幼女で領主で聖女様!?名前を奪われ外れスキルと追放されたけど、辺境の地でなりあがる!
 リーゼの生きていく場所は、ここだ。
 いつか、名前を取り戻しに行くつもりではあるけれど、あの屋敷で生活したいとは思わない。

「聖女の力なんて、どうでもいいかな。リーゼは、ここの皆が大事だもん。あとは、なるべく早く大人になって強くなって、フランとお母様のところに行くの」

 もし、リーゼの持つ力が聖女のものなのだとしたら、あの男はリーゼを連れ戻そうとするだろう。リーゼから名を奪い、ここに放り出したことなんてなかったような顔をして。

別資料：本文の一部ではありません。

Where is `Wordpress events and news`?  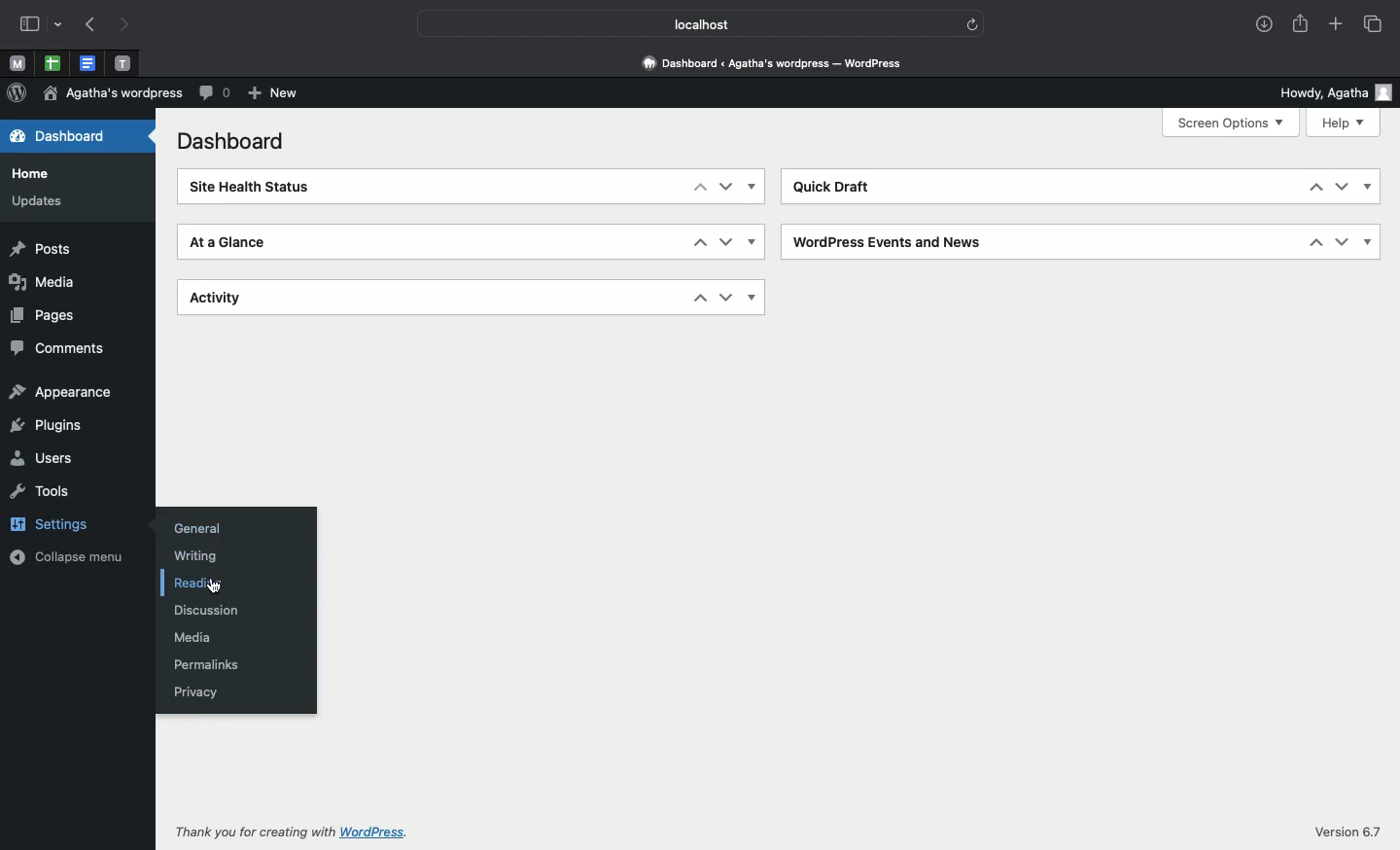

 そうしたら、フランチェスカはどうなるのだろう。名を奪われ、死んだことにされた彼女の行く場所なんてない。
 リーゼの大切な半身。双子の妹。
 リーゼを追い出したあと、公爵はフランチェスカに期待をかけた。リーゼが戻ることによって、その期待がまた失われることになったら。
 フランチェスカの受けるショックは、かなり大きなものとなるはずだ。
 リーゼの様子に、オルシウスは口の中で「そっか」とだけつぶやいた。